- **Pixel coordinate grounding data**
━━━━━━━━━━

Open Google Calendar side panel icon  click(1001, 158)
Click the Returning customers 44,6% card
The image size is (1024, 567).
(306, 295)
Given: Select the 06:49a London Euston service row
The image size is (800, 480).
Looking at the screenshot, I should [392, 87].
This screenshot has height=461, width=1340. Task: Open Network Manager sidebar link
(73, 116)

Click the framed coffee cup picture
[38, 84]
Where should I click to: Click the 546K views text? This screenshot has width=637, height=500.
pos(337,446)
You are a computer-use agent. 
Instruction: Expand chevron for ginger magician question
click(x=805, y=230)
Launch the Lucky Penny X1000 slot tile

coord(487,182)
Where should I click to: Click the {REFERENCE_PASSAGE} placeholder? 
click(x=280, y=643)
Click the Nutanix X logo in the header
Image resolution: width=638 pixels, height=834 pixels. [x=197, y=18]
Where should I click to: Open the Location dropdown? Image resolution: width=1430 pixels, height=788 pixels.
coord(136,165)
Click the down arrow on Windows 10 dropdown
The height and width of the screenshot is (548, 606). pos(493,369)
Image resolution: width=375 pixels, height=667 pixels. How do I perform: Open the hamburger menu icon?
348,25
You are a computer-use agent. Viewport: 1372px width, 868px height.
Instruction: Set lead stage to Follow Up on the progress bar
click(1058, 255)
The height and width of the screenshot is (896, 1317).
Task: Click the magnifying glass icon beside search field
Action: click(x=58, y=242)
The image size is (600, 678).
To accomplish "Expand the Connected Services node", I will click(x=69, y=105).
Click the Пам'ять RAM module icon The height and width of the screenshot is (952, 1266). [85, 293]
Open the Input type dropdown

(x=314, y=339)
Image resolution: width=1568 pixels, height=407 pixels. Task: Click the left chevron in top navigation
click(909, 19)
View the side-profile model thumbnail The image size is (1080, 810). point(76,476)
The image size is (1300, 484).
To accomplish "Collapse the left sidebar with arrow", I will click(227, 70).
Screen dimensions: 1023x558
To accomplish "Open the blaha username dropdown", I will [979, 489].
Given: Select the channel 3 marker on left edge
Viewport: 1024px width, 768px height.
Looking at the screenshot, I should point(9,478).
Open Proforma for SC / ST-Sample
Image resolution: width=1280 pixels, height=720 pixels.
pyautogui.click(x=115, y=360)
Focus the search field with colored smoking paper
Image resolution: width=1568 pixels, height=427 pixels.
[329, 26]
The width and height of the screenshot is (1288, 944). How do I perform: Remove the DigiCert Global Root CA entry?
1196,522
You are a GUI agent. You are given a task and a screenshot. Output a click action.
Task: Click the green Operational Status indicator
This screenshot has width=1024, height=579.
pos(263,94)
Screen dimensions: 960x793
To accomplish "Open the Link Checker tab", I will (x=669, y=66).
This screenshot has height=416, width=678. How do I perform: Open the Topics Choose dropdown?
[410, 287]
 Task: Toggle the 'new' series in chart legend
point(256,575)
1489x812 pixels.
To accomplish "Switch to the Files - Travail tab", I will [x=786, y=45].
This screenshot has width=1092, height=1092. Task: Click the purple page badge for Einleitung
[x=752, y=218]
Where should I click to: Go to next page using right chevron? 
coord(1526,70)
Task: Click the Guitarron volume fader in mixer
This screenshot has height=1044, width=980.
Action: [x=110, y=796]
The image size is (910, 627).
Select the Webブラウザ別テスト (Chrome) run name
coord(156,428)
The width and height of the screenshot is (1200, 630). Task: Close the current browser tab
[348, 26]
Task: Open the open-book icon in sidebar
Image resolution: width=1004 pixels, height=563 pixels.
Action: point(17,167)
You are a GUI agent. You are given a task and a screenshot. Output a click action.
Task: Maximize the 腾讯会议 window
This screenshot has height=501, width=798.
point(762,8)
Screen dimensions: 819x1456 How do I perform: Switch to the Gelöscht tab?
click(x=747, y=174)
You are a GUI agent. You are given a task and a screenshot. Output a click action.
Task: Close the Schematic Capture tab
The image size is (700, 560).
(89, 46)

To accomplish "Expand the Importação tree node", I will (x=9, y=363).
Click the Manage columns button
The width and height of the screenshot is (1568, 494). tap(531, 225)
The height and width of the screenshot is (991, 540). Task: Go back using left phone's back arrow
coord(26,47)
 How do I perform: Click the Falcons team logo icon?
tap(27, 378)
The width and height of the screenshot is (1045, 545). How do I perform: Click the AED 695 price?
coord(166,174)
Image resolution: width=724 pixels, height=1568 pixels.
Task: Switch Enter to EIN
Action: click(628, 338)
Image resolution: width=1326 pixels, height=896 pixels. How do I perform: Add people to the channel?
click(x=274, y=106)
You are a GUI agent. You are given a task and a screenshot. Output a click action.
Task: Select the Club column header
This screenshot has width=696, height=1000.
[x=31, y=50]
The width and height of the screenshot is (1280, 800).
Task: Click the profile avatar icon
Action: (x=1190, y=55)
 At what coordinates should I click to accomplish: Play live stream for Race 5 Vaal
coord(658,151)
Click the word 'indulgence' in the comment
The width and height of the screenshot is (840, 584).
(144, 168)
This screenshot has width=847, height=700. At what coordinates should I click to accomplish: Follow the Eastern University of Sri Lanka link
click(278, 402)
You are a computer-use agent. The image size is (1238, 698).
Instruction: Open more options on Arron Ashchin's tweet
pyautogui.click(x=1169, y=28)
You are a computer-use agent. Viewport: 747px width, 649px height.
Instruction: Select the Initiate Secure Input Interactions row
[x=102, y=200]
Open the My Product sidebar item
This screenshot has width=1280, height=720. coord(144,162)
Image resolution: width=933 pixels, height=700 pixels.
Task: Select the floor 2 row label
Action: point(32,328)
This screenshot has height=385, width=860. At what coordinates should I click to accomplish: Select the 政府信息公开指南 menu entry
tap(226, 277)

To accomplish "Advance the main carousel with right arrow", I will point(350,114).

━━━━━━━━━━

- **TASK REQUIREMENTS**
For each line above that contains the word "computer", make a copy.

- **TASK OUTPUT**
You are a computer-use agent. 
You are a computer-use agent. Viewport: 1372px width, 868px height.
You are a computer-use agent. The image size is (1238, 698).
You are a computer-use agent. Viewport: 747px width, 649px height.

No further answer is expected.